Indeed, the accounts from those inside the prison paint a disturbing series of events.

Hidden from cameras

Another person in custody who is cited in the declaration filed Sunday described what happened when BOP officers entered their unit. The person said the officers pulled people out of their cells “smashing them against the wall, screaming into their ear.”

“One inmate, (name redacted), told them ‘get the f#$k off of me’, and I watched, helplessly through my window, as the 5 police picked him up, 4 feet in the air, and slammed him into the ground,” the man in custody wrote. “I watched the cops get on top of him, and saw their arms cocking back as they punched him over and over and over.”

The man wrote he saw the officer take the man into the showers, where there are no cameras.

“I could hear his screams from across the unit,” the man wrote.
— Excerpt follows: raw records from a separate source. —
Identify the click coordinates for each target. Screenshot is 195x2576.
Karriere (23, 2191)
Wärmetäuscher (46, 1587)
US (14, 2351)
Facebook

Other attorneys with clients inside FCI Sheridan have also reached out of the Federal Public Defender’s office to report their clients’ allegations that they were retaliated against, Hay stated in her court filing.

“One attorney reported his client’s statement that guards were ‘retaliating against people who complain and frequently mention the lawsuit. He said they are being unusually cruel.’”

The Sheridan complex recently experienced a hunger strike at the federal detention center that houses unconvicted defendants.